Wikipedia:Authority control integration proposal/RFC

From Wikipedia, the free encyclopedia
This is an old revision of this page, as edited by Maximiliankleinoclc (talk | contribs) at 19:06, 3 July 2012 (Comments). The present address (URL) is a permanent link to this revision, which may differ significantly from the current revision.

This proposal covers a plan to incorporate a large number of VIAF authority control identifiers to English Wikipedia biography articles, using the {{Authority control}} template. After an initial period of data-gathering and testing utilising multiple sources the template and VIAF parameter will be added or augmented by bot. This plan is being coordinated by Max Klein, the Wikipedian in Residence at OCLC, and Andrew Gray, the Wikipedian in Residence at the British Library.

Video Summary of the proposal

On youtube.

Summary of the proposal

The proposal was initially discussed on the Village Pump here and has been updated to include the feedback and commentary received during the discussions. While the Village Pump discussion was broadly favourable, it is being formally listed as an RFC in order to ensure clear support from the community before implementation later in 2012.

Authority control is the term used in librarianship, archival practice and related fields for unique identifiers to disambiguate objects (people, places, academic subjects, etc). On Wikipedia, this is handled with the {{authority control}} template, which places the identifiers at the end of the article and links out to library catalogues and central authority databases.

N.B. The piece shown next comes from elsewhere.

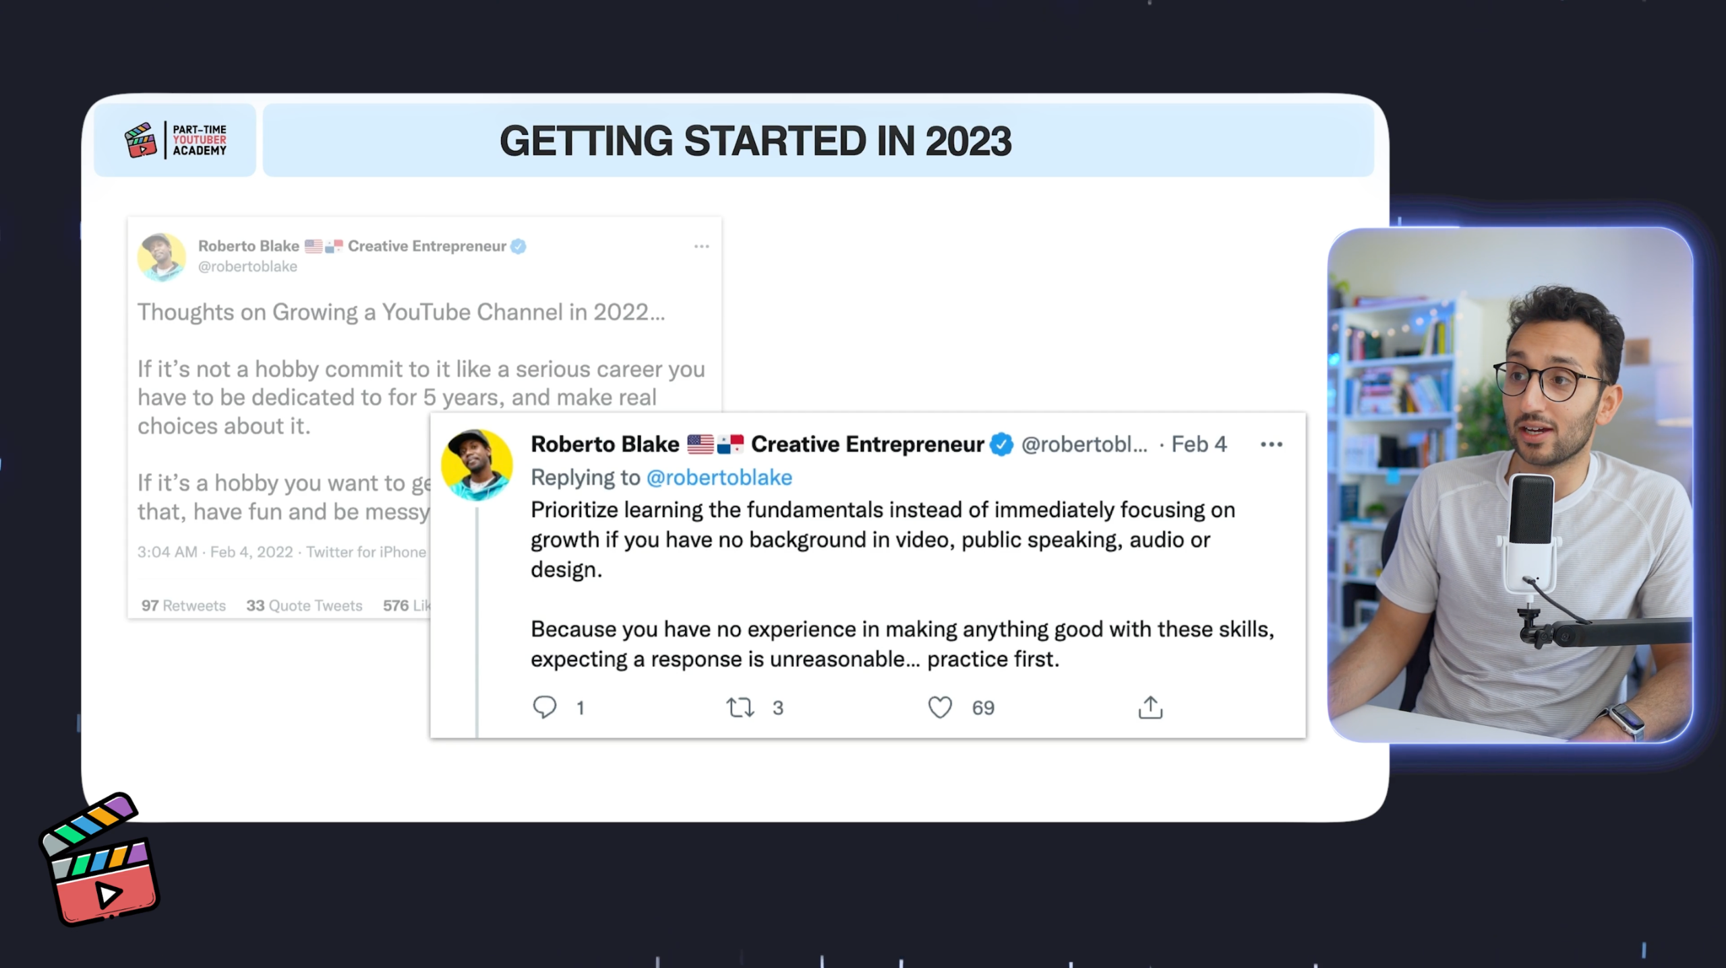Click the "Feb 4" date on the reply

coord(1199,444)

As well as the links for readers, this also embeds information which can be used to help build tools linking back into Wikipedia, or for maintaining its content.

It is widely used on the German Wikipedia (220,000 articles) and on Commons, but only lightly used on the English Wikipedia (4,000 articles). We plan to add a large number of identifiers to the English Wikipedia using data drawn from VIAF and from the German Wikipedia; depending on the level of overlap, this will probably be between 250,000 and 300,000 records. These will predominantly be drawn from the Virtual International Authority File (VIAF), an international project to merge multiple national authority files. VIAF identifiers correspond to identifiers in other systems, and can be used to populate other identifiers in the future.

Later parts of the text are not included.